_Passage provided_.

/---

# Concrete backer over 1/2 inch subfloor



## jim20 (Aug 2, 2007)

Does anyone know if it is possible to install 1/2 inch concrete backer board over 1/2 inch plywood subfloor or should I use another layer of 1/2 inch plywood .


----------



## Cole (Aug 27, 2004)

When it comes to underlayment for tile, you always want to go bigger.

Personally, I would go another layer of 1/2".

What size joists do you have?


----------



## ChrWright (Jul 17, 2007)

1/2" ply will give way too much deflection...Your assumption is right on...Add another layer of 1/2", then the cement board.


----------



## JazMan (Feb 16, 2007)

Single sheet subfloor have to be at least 5/8" thick if the joists are 16" o.c. or less. Even this is crap, but it does meet minimum standards, for those that will accept the very minimum. :no: Make sure you off-set the second layer of plywood from the first, and lots of 1 1/4' screws.

Jaz


----------



## reveivl (May 29, 2005)

This post is meaningless, and the answers even more so, unless you provide more information.

\---

_What you need to do_.
1. In the subfloor thread, begin at the words "# Concrete backer" and stop after "(Aug 27, 2004)". Write that part out again, changing "plywood" to "OSB" wherever it occurs.
2. Answer these questions about the subfloor thread:
(a) What minimum thickness does JazMan give for a single-sheet subfloor when the joists are 16" o.c. or less?
(b) What does Cole ask about at the end of his post?
(c) According to ChrWright, what will 1/2" ply give too much of?
3. Pick up the thread on concrete backer over a 1/2 inch subfloor from its final post and keep it going.

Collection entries
/---

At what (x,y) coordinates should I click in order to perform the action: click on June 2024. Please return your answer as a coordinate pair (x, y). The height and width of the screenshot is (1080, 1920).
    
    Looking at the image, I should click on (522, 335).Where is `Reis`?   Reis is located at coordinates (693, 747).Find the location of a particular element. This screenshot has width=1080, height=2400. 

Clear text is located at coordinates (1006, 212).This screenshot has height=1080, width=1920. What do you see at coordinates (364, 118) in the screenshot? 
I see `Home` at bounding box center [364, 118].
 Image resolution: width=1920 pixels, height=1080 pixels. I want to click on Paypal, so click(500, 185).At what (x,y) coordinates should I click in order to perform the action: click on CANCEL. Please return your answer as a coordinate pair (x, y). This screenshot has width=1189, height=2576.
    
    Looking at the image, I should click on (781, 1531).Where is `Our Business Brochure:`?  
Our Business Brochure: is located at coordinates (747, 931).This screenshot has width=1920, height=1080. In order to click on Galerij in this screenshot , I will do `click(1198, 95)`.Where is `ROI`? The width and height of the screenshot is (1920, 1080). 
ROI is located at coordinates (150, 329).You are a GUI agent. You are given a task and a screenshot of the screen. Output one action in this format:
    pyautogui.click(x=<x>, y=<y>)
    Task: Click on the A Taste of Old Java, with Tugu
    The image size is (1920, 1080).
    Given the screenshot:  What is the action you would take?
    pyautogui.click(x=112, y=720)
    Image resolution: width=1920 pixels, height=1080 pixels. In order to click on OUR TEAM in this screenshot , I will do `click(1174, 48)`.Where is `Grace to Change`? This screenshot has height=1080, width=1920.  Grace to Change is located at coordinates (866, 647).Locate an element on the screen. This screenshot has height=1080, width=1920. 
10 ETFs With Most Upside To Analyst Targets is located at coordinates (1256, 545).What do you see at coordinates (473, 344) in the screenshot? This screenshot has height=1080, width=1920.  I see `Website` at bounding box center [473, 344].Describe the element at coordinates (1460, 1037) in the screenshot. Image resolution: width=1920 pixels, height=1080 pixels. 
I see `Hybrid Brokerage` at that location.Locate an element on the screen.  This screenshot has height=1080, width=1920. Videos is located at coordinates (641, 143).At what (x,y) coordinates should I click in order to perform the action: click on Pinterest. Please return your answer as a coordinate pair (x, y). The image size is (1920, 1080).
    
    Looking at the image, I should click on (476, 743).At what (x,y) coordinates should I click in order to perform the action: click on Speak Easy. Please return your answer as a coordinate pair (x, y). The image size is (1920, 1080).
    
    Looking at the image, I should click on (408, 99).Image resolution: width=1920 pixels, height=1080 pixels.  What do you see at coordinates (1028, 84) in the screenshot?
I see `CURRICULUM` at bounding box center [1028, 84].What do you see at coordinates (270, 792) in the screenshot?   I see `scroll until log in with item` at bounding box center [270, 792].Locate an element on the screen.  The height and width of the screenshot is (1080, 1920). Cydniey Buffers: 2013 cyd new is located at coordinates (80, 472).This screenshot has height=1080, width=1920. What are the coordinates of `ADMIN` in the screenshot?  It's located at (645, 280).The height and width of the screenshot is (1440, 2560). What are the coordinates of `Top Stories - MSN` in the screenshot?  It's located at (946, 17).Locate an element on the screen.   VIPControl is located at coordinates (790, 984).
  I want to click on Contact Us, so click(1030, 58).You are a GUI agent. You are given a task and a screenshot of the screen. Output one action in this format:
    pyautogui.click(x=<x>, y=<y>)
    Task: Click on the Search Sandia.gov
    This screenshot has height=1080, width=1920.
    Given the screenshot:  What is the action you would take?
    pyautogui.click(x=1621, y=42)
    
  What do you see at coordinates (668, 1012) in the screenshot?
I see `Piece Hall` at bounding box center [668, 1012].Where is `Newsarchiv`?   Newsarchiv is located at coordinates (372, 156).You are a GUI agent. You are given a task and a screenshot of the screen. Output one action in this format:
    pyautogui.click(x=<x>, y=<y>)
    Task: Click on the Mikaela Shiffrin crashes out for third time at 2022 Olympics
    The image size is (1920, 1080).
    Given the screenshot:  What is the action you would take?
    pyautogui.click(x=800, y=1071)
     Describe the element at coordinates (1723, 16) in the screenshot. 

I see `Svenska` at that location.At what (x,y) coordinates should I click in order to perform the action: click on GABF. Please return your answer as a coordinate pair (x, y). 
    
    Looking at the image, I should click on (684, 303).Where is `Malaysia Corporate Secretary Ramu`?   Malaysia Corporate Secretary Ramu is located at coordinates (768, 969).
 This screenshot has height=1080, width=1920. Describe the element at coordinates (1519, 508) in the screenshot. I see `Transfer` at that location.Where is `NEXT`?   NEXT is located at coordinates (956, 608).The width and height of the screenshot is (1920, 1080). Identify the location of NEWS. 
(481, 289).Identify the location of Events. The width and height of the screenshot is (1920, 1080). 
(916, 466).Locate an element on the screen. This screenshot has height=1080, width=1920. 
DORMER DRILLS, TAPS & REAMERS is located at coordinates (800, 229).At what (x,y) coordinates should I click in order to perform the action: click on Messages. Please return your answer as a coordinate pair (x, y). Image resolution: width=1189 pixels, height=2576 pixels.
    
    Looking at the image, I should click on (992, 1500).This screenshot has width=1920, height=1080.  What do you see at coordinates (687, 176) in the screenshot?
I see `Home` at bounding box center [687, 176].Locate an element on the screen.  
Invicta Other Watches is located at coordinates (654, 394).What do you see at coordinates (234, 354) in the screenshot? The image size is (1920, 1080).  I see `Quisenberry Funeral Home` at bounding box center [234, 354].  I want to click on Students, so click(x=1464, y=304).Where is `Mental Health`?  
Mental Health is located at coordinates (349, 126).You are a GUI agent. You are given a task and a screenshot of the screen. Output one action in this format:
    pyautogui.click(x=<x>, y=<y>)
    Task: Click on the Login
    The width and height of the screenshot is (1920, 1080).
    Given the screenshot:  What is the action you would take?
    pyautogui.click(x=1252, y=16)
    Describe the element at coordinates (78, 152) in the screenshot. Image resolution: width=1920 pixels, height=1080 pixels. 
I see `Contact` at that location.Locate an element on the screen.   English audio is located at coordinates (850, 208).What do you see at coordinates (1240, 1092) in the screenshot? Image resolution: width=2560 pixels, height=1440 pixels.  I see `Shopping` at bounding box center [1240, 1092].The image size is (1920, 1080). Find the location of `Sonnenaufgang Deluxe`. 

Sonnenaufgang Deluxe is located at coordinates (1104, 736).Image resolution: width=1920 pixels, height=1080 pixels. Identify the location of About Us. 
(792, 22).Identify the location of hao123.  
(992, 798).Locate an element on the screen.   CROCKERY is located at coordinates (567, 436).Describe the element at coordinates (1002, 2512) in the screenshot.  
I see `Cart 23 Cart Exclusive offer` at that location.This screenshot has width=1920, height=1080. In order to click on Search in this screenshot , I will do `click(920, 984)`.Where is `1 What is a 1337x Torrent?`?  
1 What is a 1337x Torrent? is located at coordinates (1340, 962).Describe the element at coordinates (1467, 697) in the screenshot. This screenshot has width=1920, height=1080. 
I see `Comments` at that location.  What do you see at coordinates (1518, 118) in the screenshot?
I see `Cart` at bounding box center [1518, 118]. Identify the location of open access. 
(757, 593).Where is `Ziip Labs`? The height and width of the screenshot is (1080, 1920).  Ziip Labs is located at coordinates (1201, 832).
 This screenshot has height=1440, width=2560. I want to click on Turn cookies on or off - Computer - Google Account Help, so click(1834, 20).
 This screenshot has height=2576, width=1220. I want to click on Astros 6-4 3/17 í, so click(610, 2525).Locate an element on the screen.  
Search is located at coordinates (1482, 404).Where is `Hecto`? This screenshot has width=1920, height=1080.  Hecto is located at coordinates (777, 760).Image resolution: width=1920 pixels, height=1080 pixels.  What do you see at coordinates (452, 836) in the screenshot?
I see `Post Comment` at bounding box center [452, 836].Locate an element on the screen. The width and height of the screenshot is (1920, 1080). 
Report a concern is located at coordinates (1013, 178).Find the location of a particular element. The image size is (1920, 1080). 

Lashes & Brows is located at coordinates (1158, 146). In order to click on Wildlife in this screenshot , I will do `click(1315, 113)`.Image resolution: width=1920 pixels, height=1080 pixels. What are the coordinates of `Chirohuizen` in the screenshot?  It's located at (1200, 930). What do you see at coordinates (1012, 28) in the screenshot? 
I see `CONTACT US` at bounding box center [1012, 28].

\---

_Written answers_.
1.
# Concrete backer over 1/2 inch subfloor



## jim20 (Aug 2, 2007)

Does anyone know if it is possible to install 1/2 inch concrete backer board over 1/2 inch OSB subfloor or should I use another layer of 1/2 inch OSB .


----------



## Cole (Aug 27, 2004)

2.
(a) At least 5/8".
(b) The size of the joists.
(c) Deflection.

3.
What are you going to put down? Tile or stone?
What are the joists?
What are the dimensions of the joists?
What is the span of the joists?
What is the joist spacing?

There are two issues that are critical for tile/stone: joist deflection and underlayment deflection between the joists. Without an understanding of all of the above questions you cannot decide whether or not your floor will support adequately for tile or stone.

Be aware that concrete backer board adds nothing in terms of support, it is there to separate the tile from the wood with their different thermal/moisture expansions.

1/2" subfloor, I wouldn't use less than 5/8" over that, then thinset then cbu, thinset and tile. For stone you'll need more.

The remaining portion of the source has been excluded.